Reproduce only the stretch of material from the line containing "52,50 M2 text" through the line containing "coord(551,619)". Switch every "label" in it to "caption" and leave everything else unchanged.

----- Supplied information

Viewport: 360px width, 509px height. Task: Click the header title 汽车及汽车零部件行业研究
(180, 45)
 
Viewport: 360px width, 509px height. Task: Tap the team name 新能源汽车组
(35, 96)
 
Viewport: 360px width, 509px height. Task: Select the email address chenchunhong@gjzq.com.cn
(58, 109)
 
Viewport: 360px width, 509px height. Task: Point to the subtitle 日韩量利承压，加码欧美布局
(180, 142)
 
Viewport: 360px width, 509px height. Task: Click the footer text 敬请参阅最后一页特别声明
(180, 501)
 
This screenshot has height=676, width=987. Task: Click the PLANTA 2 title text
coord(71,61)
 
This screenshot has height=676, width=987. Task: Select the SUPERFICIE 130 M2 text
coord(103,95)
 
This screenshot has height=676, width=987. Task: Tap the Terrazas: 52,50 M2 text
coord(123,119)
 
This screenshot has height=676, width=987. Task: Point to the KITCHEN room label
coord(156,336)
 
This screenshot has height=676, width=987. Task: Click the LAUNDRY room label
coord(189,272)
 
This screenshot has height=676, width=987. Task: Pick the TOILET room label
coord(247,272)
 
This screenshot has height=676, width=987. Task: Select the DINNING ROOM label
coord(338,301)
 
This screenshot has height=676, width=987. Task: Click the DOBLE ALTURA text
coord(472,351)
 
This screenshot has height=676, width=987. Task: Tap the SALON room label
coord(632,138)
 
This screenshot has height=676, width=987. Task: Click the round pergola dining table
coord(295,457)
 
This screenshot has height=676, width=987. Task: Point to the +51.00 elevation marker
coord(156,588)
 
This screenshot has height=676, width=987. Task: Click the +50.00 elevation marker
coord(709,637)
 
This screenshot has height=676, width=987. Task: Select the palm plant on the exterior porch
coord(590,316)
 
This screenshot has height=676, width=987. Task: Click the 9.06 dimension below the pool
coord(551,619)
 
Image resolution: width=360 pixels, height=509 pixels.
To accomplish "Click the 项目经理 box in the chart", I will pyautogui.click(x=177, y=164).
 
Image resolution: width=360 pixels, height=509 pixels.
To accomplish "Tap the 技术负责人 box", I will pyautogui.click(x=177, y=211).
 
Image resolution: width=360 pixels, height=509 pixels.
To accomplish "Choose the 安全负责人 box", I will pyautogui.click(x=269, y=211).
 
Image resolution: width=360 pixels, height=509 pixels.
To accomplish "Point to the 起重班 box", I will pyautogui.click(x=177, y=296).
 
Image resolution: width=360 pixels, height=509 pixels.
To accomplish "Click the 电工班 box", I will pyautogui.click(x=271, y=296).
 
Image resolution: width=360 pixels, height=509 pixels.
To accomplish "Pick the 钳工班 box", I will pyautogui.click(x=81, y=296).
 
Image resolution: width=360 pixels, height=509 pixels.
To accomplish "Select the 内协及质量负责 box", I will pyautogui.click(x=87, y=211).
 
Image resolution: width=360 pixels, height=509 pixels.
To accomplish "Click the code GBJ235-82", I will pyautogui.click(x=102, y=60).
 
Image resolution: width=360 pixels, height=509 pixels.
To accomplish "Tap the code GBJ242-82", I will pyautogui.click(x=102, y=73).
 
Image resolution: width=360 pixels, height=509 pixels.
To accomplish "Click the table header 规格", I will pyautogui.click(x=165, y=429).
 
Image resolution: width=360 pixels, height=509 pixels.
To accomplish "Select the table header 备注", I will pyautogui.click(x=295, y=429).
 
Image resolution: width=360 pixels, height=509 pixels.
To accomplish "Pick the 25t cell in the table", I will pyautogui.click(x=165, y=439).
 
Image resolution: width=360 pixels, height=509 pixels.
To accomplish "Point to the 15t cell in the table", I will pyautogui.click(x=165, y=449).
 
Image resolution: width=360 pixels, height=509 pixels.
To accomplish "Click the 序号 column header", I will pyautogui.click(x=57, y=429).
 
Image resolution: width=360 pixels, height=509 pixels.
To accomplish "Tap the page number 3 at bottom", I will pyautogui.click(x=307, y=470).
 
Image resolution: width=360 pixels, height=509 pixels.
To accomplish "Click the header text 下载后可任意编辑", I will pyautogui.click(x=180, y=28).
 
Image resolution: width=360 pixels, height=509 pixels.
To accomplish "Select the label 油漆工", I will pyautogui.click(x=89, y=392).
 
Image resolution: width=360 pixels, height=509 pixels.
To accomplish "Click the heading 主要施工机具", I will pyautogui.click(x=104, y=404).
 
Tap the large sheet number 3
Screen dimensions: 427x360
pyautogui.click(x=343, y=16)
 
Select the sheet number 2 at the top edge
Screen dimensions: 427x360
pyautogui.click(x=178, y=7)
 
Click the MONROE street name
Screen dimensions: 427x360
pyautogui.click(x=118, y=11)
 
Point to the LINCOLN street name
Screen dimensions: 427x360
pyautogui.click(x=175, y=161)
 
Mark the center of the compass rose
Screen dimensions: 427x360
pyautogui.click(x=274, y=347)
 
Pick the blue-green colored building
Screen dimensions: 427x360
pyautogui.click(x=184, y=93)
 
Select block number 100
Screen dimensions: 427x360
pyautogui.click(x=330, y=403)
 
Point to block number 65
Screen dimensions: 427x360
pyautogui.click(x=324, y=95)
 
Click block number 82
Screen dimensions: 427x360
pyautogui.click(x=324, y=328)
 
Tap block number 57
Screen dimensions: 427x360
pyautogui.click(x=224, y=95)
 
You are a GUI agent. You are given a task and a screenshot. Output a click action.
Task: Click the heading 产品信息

----------

Finished task -
This screenshot has height=676, width=987. Task: Tap the Terrazas: 52,50 M2 text
coord(123,119)
 
This screenshot has height=676, width=987. Task: Point to the KITCHEN room caption
coord(156,336)
 
This screenshot has height=676, width=987. Task: Click the LAUNDRY room caption
coord(189,272)
 
This screenshot has height=676, width=987. Task: Pick the TOILET room caption
coord(247,272)
 
This screenshot has height=676, width=987. Task: Select the DINNING ROOM caption
coord(338,301)
 
This screenshot has height=676, width=987. Task: Click the DOBLE ALTURA text
coord(472,351)
 
This screenshot has height=676, width=987. Task: Tap the SALON room caption
coord(632,138)
 
This screenshot has height=676, width=987. Task: Click the round pergola dining table
coord(295,457)
 
This screenshot has height=676, width=987. Task: Point to the +51.00 elevation marker
coord(156,588)
 
This screenshot has height=676, width=987. Task: Click the +50.00 elevation marker
coord(709,637)
 
This screenshot has height=676, width=987. Task: Select the palm plant on the exterior porch
coord(590,316)
 
This screenshot has height=676, width=987. Task: Click the 9.06 dimension below the pool
coord(551,619)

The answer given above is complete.